Why do we expect the PAC-Bayes bound to be a significant improvement
over standard covering number and VC bound approaches? There exist
learning problems for which the difference between the lower bound and
the PAC-Bayes upper bound are tight up to \( O\left( \frac{\ln
m}{m}\right) \) where \( m \) is the number of training examples. This is superior to the guarantees which can be made
for typical covering number bounds where the gap is, at best, known up
to an (asymptotic) constant. The guarantee that PAC-Bayes bounds are
sometimes quite tight encourages us to apply them here.
The next sections will:
\begin{enumerate}
\item Describe the bounds we will compare.
\item Describe our algorithm for constructing a distribution over neural networks.
\item Present experimental results.
\end{enumerate}
\section{Theoretical setup}
We will work in the standard supervised batch learning setting. This
setting starts with the assumption that all examples are drawn from
some fixed (unknown) distribution, \( D \), over \emph{(input, output)}
pairs, \( (x,y) \). The output \( y \) is drawn from the space \(
\{-1,1\} \) and the input space is arbitrary. The goal of machine
learning is to use a sample set \( S \) of \( m \) pairs to find a
classifier, \( h \), which maps the input space to the output space
and has a small true error, \( e(h)\equiv \Pr _{D}(h(x)\neq y)
\). Since the distribution \( D \) is unknown, the true error rate is
not observable. However, we can observe the empirical error rate, \(
\hat{e}(h)\equiv \Pr _{S}(h(x)\neq y)=\frac{1}{m}\sum
_{i=1}^{m}h(x_{i})\neq y_{i} \).
Now that the basic quantities of interest are defined, we will first
present a modern neural network bound, then specialize the PAC-Bayes
bound to a stochastic neural network. A stochastic neural network is
simply a neural network where each weight in the neural network is
drawn from some distribution whenever it is used. We will describe
our technique for constructing the distribution of the stochastic
neural network.
\subsection{Neural Network bound}
We will compare a specialization of the best current neural network
true error rate bound \cite{Panchenko} with our approach. The neural
network bound is described in terms of the following parameters:
\begin{enumerate}
\item A margin, \( 0 < \gamma < 1 \).
\item An \emph{arbitrary} function (unrelated to the neural network sigmoid function) \( \phi \) defined by \( \phi (x)=1 \) if \( x<0 \), \( \phi (x)=0 \)
if \( x>1 \), and linear in between.
\item \( A_{i} \), an upper bound on the sum of the magnitude of the
weights in the \( i \)th layer of the neural network
\item \( L_{i} \), a Lipschitz constant which holds for the \( i \)th
layer of the neural network. A Lipschitz constant is a bound on the
magnitude of the derivative.

* PROVIDED INFORMATION:
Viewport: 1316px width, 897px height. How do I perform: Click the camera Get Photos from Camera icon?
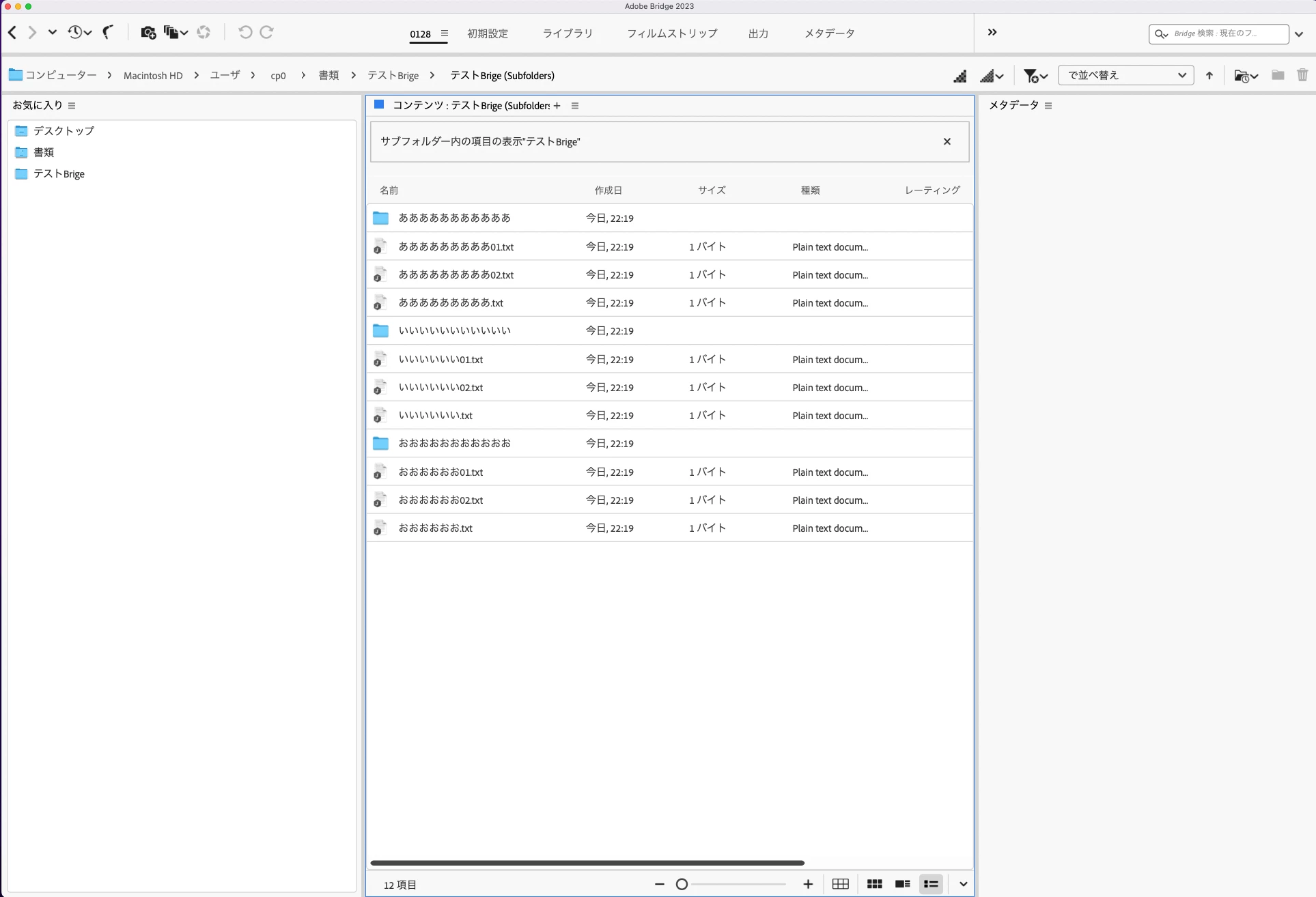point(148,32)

==

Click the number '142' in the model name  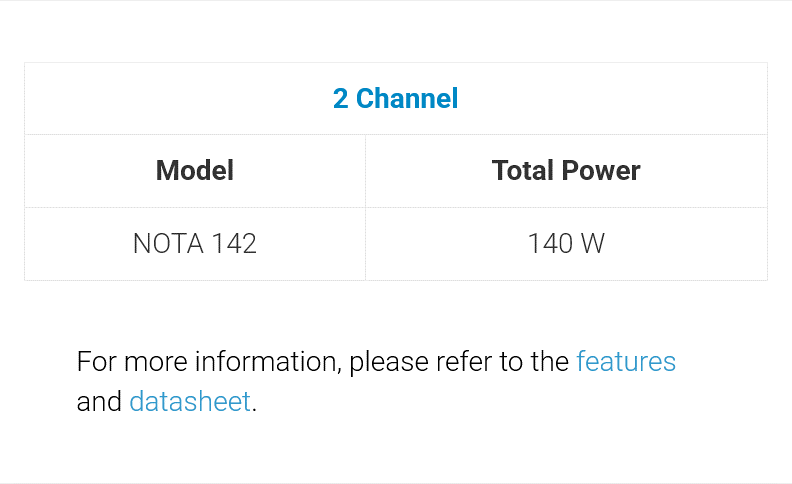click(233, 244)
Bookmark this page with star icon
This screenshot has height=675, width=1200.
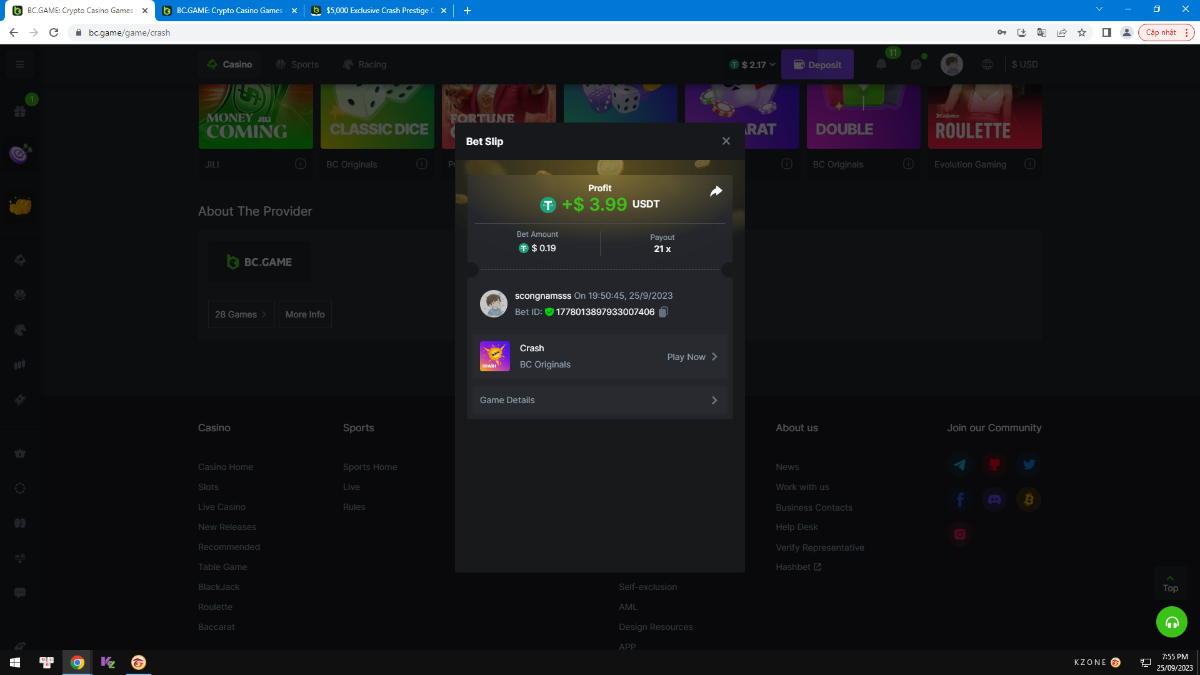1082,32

---

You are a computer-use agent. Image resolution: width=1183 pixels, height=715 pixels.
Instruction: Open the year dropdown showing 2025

* TASKS FOR THIS EXERCISE:
a. According to the PAC-Bayes excerpt, what is a stochastic neural network?
b. Reproduce the stretch of the PAC-Bayes excerpt from "Why do we expect" through "Present experimental results." word for word.
c. Render this sentence from the PAC-Bayes excerpt in Spanish: "The guarantee that PAC-Bayes bounds are sometimes quite tight encourages us to apply them here."

* PROBLEM SOLUTIONS:
a. A stochastic neural network is a neural network where each weight is drawn from some distribution whenever it is used.

b.
Why do we expect the PAC-Bayes bound to be a significant improvement
over standard covering number and VC bound approaches? There exist
learning problems for which the difference between the lower bound and
the PAC-Bayes upper bound are tight up to \( O\left( \frac{\ln
m}{m}\right) \) where \( m \) is the number of training examples. This is superior to the guarantees which can be made
for typical covering number bounds where the gap is, at best, known up
to an (asymptotic) constant. The guarantee that PAC-Bayes bounds are
sometimes quite tight encourages us to apply them here.
The next sections will:
\begin{enumerate}
\item Describe the bounds we will compare.
\item Describe our algorithm for constructing a distribution over neural networks.
\item Present experimental results.

c. La garantía de que las cotas PAC-Bayes son a veces bastante ajustadas nos anima a aplicarlas aquí.